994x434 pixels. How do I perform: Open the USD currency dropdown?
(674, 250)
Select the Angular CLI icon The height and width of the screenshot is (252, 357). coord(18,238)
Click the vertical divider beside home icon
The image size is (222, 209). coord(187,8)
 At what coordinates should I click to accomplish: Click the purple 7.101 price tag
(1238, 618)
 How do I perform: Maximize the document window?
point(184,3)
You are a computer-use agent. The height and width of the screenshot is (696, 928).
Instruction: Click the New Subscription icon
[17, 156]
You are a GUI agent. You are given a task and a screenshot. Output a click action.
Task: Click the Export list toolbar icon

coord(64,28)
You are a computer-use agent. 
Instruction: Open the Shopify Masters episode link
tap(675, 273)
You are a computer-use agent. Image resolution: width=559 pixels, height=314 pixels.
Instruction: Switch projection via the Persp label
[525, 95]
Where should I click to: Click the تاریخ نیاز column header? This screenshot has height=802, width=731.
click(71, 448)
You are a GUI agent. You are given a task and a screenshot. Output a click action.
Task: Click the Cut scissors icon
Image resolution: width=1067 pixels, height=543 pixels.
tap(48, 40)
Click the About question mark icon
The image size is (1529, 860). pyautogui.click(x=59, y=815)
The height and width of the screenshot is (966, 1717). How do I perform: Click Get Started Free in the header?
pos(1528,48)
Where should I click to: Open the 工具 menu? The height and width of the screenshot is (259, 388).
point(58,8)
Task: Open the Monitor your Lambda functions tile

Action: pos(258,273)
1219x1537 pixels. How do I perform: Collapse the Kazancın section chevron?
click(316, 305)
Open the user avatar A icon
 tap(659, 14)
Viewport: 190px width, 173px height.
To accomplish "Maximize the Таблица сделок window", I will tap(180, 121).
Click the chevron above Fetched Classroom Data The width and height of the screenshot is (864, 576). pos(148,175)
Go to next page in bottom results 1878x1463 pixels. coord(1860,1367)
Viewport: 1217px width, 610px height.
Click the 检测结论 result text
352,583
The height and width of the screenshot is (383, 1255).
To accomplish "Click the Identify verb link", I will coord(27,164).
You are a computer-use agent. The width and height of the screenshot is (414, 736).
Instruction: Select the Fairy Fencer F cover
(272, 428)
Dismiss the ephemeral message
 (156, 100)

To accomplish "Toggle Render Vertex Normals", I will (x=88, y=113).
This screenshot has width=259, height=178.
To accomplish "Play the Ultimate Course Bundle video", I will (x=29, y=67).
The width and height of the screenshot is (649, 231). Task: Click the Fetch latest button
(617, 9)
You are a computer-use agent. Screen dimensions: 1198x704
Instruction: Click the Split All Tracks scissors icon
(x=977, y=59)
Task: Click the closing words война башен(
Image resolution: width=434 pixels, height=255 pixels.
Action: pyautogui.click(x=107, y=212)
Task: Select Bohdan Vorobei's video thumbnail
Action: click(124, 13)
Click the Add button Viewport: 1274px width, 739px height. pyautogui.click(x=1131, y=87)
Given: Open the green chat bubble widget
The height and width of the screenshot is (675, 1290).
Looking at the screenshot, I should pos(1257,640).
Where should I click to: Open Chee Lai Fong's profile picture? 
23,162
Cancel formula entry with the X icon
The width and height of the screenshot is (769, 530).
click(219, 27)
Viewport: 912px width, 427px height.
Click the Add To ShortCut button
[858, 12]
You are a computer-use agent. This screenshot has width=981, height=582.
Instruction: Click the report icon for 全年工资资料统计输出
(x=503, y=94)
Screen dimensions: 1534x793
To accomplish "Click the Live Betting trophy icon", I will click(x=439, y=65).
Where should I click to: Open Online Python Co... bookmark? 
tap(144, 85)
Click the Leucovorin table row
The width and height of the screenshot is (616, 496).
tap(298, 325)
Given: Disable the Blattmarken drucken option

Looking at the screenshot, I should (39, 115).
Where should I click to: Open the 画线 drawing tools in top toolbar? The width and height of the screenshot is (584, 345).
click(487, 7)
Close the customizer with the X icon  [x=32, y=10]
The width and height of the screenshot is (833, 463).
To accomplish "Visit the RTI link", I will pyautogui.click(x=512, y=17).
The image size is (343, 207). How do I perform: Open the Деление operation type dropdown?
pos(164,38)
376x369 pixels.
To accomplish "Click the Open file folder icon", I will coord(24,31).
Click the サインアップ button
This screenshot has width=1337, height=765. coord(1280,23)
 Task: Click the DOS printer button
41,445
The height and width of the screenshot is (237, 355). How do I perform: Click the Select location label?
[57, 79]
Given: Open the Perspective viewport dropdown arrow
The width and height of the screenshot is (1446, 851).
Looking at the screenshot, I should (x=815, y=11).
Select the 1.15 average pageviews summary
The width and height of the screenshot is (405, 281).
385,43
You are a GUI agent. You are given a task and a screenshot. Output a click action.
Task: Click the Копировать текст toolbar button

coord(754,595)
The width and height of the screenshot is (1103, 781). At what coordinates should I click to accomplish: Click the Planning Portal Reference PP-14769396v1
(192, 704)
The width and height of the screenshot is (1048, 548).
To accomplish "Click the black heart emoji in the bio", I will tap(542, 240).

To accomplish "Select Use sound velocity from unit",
****************
WHAT IS ASKED: Starting at the line that contains "Where should I click to: Open Chee" and ending at the line that contains "Looking at the screenshot, I should (x=815, y=11).", both included, lay out the lines of the records above as a JSON list of strings, one string per line, omitting blank lines.

ANSWER FOR THE TASK:
[
  "Where should I click to: Open Chee Lai Fong's profile picture? ",
  "23,162",
  "Cancel formula entry with the X icon",
  "The width and height of the screenshot is (769, 530).",
  "click(219, 27)",
  "Viewport: 912px width, 427px height.",
  "Click the Add To ShortCut button",
  "[858, 12]",
  "You are a computer-use agent. This screenshot has width=981, height=582.",
  "Instruction: Click the report icon for 全年工资资料统计输出",
  "(x=503, y=94)",
  "Screen dimensions: 1534x793",
  "To accomplish \"Click the Live Betting trophy icon\", I will click(x=439, y=65).",
  "Where should I click to: Open Online Python Co... bookmark? ",
  "tap(144, 85)",
  "Click the Leucovorin table row",
  "The width and height of the screenshot is (616, 496).",
  "tap(298, 325)",
  "Given: Disable the Blattmarken drucken option",
  "Looking at the screenshot, I should (39, 115).",
  "Where should I click to: Open the 画线 drawing tools in top toolbar? The width and height of the screenshot is (584, 345).",
  "click(487, 7)",
  "Close the customizer with the X icon  [x=32, y=10]",
  "The width and height of the screenshot is (833, 463).",
  "To accomplish \"Visit the RTI link\", I will pyautogui.click(x=512, y=17).",
  "The image size is (343, 207). How do I perform: Open the Деление operation type dropdown?",
  "pos(164,38)",
  "376x369 pixels.",
  "To accomplish \"Click the Open file folder icon\", I will coord(24,31).",
  "Click the サインアップ button",
  "This screenshot has width=1337, height=765. coord(1280,23)",
  " Task: Click the DOS printer button",
  "41,445",
  "The height and width of the screenshot is (237, 355). How do I perform: Click the Select location label?",
  "[57, 79]",
  "Given: Open the Perspective viewport dropdown arrow",
  "The width and height of the screenshot is (1446, 851).",
  "Looking at the screenshot, I should (x=815, y=11)."
]